The records of Klein's Sporting Goods and Crescent Firearms Inc were searched an confirmed a weapon sent to one A. Hidell Post Office Box 2915, Dallas Texas on March 20, 1963. Treasury Department and Federal Bureau of Investigation document examiners alleged the handwriting from Oswald's collected documents matched the handwriting on the rifle mail order form. Yet handwriting analysis is subjective and despite officials claims, not definitive. It requires examining "hundreds of traits" and the analyst "make educated guesses as to what they mean." Tracing the order officials used the money order, envelope received, and the company's bank deposit of 21.45. Officials state this would cover the 19.95 and 1.50 for postage and handling.
Thus far, officials have made a reasonable case for Oswald owning the post office box, frequently receiving mail from it, and using the alias A. Hidell to order the weapons. Yet some verifiable prior official evidence is contending. The President's Commission states, "It is not known whether the application for post office box 2915 listed 'A. Hidell' as a person to receive mail at this box. In accordance with postal regulations, the portion of the application which lists names of persons, other than the applicant, entitled to receive mail was thrown away after the box was closed..." Seemingly that was not the case.
Within the President's Commission Hearings an FBI summary attempting to dispel a public claim and offer the investigations findings states "Investigation: Our investigation has revealed that Oswald did not indicate on his application that others, including an 'A. Hidell', would receive mail through the box in question, which was Post Office Box 2915 in Dallas." This is a significant problem. Only registered people can receive mail from a post office box. If a name is not included as the FBI prior stated, A. Hidell cannot receive mail for P.O. Pox 2915.

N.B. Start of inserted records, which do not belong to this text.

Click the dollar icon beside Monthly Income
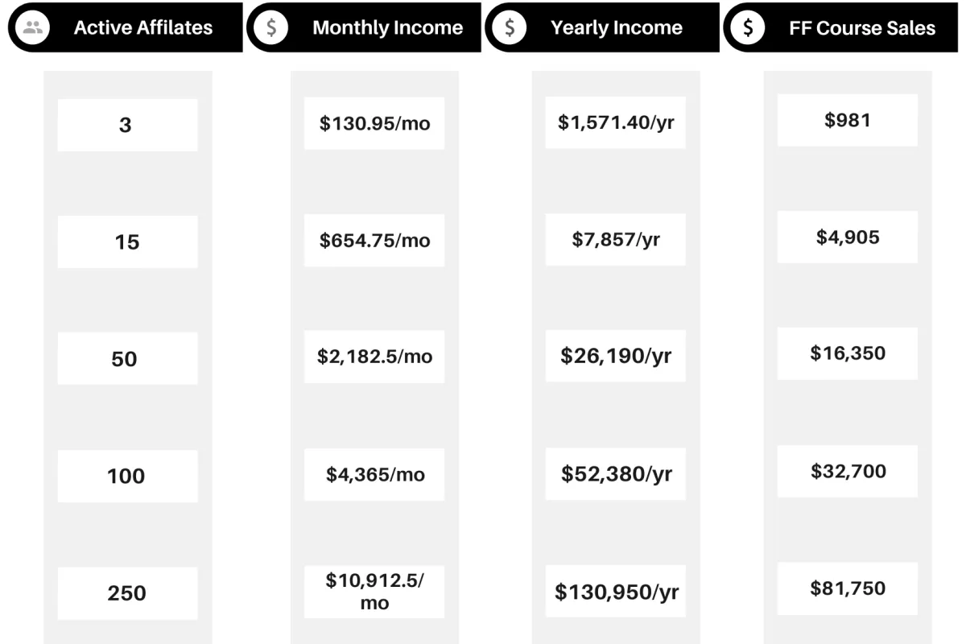966x644 pixels. pos(271,28)
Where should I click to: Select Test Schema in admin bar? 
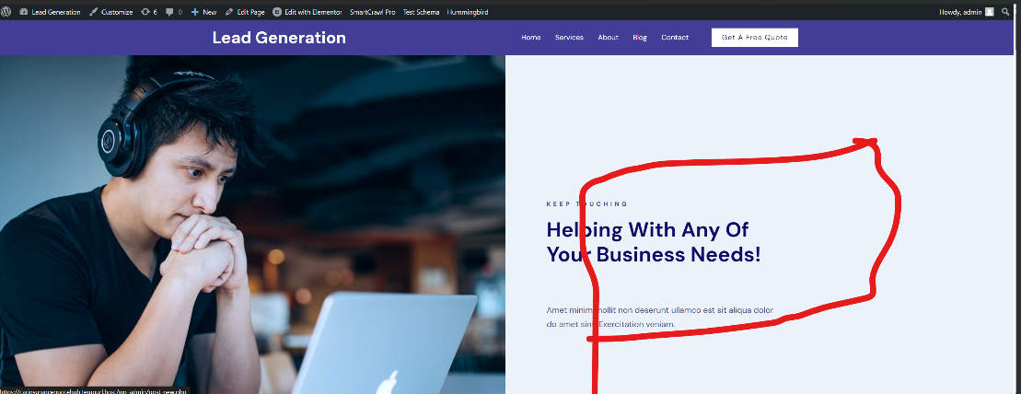(x=422, y=12)
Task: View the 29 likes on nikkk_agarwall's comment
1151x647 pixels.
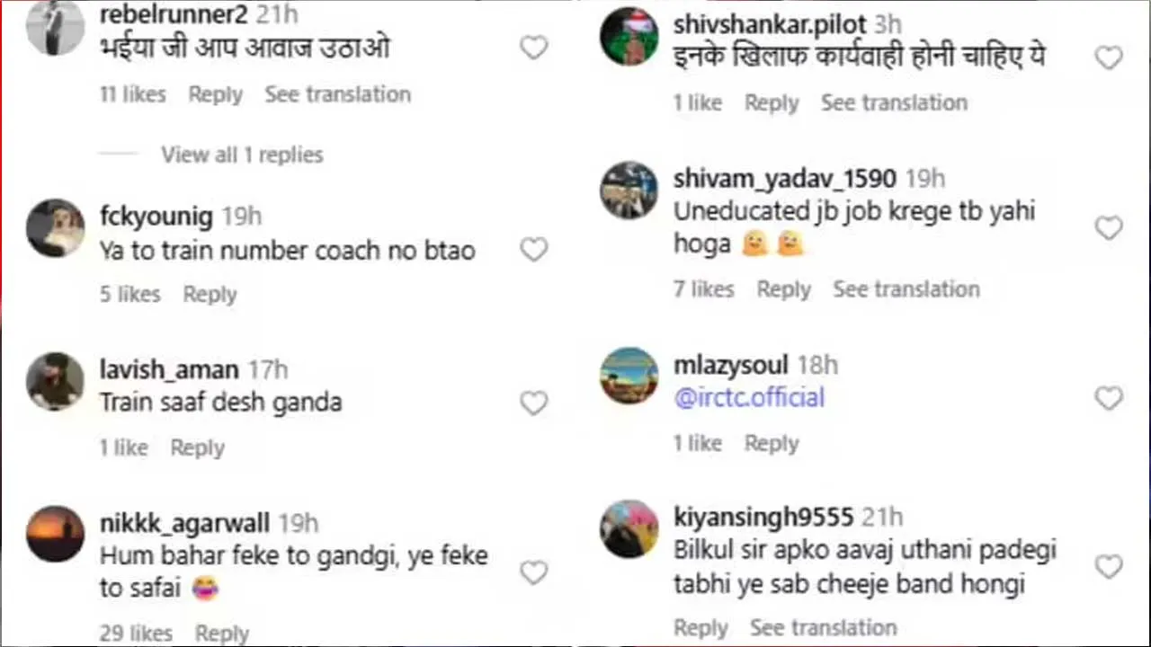Action: pyautogui.click(x=136, y=633)
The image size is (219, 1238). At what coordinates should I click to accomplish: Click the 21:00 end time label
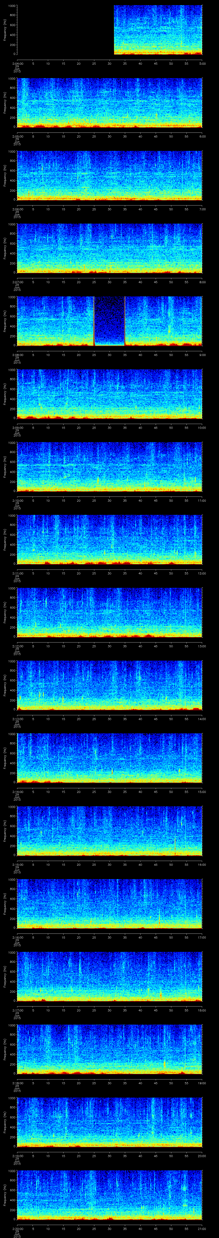click(202, 1228)
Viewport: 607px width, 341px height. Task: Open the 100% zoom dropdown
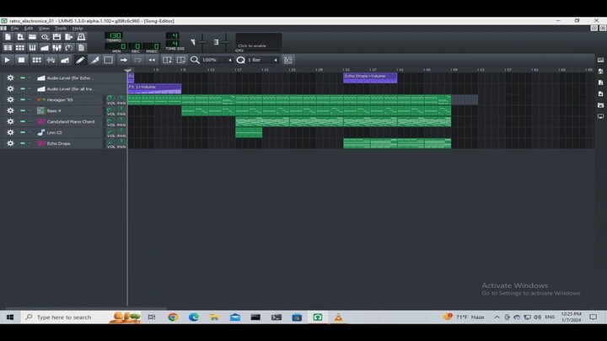tap(218, 60)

Officials do not account for this in their allegations, the Commission does state Dallas Postal Inspector Harry Holmes offered, "...that when a package is received in a certain box, a notice is placed in the box regardless of whether the name on the package is listed on the application as a person entitled to receive mail through the box. The person having access to the box then takes the notice to the window and is given the package." Holmes claimed that ordinarily "...identification is not requested because it is assumed that the person with the notice is entitled to the package." Thus, mistaken official assumptions exist within the realm of possibility.
A receipt of Oswald presenting the notice and accepting the package with a Carcano is not among the currently offered documents. Officials fail to provide a simple log of the time and date the package and its contents are picked up or the employee responsible for the post office window the day it was received. Nor is there any postal employee declaring they interacted with Oswald that testified he received the package. If instead Oswald had marked special deliveries to be sent to his home, a postal carrier would have delivered it and their route and time of delivery should be available to officials. If any of these were the case, a series of incompetent actions or formerly suppressed evidence should exist. Yet none of it is offered and provides the definitive stance officials have chosen. Legal claims require legal evidence, especially if no criminal trial ever occurs.
Another question is did other people besides Oswald have access to the box, despite that he never registered another user? Officials have already verified they usually never checked identifications if the person had the notice. If this is possible, anyone with access to Oswald's various boarding houses or other temporary housing too could attain access using the post office box key. If Oswald entrusted someone careless with a key and current postal documents are consistent with former practices, one of the two keys issued could be lost. Yet no matter how many keys existed, at least one other person had access to Oswald's post office box, his wife Marina.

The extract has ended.